12 weeks is still very young it takes some dogs longer than others mine was still doing it at 20 weeks. he still does it now sometimes at 10 months though he does stop when I tell him no. I woudn't worry about it too much at the moment. Of all the tips I find kisses the best - he is always happy to change from bites to kisses. Good luck x


----------



## lgnutah (Feb 26, 2007)

First I taught Brooks the word "kiss" (use it when he licks you) and make sure he knows to lick you when you say kiss. 
Then when he would start to do the biting, say "kiss". It worked like a charm for us.


----------



## americangolden (Aug 11, 2008)

Thanks everyone, if anyone has anything else to add feel free too thanks again!


----------



## mygarnetboy (Nov 3, 2008)

I agree w/the kiss and substituting a toy tips--I still use those w/Sherman when he gets wound up. He's six months old now and it still occasionally happens...

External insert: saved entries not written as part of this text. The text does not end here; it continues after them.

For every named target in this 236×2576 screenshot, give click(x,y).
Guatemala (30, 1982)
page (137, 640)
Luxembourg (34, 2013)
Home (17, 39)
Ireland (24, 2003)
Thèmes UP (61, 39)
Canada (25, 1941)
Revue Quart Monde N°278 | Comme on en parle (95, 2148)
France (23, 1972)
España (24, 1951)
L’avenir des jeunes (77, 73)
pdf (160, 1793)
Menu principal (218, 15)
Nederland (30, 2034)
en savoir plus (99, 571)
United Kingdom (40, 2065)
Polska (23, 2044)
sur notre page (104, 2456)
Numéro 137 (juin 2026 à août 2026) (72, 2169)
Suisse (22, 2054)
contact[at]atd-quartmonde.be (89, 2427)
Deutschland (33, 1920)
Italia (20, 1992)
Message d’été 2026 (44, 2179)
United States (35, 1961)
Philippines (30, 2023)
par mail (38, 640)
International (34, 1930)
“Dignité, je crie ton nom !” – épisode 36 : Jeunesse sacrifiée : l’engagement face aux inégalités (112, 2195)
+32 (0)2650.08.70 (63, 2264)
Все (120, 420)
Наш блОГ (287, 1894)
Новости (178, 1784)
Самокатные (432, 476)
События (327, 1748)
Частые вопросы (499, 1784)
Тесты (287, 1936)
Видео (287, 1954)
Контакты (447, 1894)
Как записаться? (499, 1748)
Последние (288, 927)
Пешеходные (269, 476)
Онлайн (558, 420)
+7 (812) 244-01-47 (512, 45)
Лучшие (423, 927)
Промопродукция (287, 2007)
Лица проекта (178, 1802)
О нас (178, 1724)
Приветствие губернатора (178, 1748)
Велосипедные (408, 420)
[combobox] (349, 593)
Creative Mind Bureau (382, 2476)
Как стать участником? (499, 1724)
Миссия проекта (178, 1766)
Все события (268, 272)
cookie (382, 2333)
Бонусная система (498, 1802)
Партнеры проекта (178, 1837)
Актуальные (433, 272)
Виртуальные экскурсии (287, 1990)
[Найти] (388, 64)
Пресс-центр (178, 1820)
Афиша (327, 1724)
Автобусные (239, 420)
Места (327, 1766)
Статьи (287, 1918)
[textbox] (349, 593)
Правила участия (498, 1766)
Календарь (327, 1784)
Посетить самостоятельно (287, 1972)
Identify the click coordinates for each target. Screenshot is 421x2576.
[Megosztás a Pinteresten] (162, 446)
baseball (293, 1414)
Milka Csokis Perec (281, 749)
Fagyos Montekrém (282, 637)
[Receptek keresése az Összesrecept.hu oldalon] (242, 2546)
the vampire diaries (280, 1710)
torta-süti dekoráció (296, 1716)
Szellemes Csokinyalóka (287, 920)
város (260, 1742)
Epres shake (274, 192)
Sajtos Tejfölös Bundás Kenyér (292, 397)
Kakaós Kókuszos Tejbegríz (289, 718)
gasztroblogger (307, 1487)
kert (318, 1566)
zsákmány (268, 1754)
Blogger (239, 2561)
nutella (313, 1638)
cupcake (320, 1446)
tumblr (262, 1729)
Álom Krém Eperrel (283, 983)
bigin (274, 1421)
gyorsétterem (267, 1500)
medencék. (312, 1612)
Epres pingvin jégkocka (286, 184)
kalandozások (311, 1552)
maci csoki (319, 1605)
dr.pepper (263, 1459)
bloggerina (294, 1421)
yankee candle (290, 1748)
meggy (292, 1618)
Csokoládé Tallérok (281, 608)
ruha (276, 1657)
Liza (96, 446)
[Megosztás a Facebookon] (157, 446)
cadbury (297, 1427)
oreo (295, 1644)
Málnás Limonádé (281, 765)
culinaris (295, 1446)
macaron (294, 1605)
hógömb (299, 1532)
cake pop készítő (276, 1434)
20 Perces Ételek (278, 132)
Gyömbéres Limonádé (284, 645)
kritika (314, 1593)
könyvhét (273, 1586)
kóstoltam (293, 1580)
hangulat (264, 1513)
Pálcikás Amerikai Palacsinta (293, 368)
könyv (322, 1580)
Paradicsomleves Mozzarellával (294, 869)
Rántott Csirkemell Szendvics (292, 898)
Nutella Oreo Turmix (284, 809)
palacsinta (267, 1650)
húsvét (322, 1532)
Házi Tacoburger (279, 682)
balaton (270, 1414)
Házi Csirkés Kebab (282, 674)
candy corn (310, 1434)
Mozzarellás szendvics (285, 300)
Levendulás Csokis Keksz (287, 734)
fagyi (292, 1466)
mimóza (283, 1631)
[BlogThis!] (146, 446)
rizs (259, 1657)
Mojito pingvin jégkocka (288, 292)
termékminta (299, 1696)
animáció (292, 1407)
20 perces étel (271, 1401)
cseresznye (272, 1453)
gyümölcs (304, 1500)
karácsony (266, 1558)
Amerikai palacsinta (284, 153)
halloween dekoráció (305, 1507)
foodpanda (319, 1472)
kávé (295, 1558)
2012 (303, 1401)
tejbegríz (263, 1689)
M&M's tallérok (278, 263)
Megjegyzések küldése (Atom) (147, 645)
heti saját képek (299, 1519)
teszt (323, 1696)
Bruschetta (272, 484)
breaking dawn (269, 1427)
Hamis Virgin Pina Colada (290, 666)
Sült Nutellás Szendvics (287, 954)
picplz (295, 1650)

I find that if he gets too wound up and out of control, putting him in his crate for a nap diffuses things as well. Many on here have compared out of control pups to toddlers needing a nap and I think that is pretty accurate.


----------



## skylielover (Sep 27, 2008)

Skylie is 15 weeks today, and still bites and pulls at my clothes. I have marks all over my hands from her biting. It just takes time and consistency. She was worse from 9-13 weeks, so I know she is getting better. I just say no and distract her by giving a toy. If the toy doesn't work, I try petting her somewhere that she likes, like her tummy lol. I just try and calm her down. Sometime when she is just too bad and acting crazy, I will put her in the kitchen for a time out (I have a baby gate installed for her) . 

My husband holds her snout and says no when she starts biting him.

Hope this helps, Good luck, it will get better


----------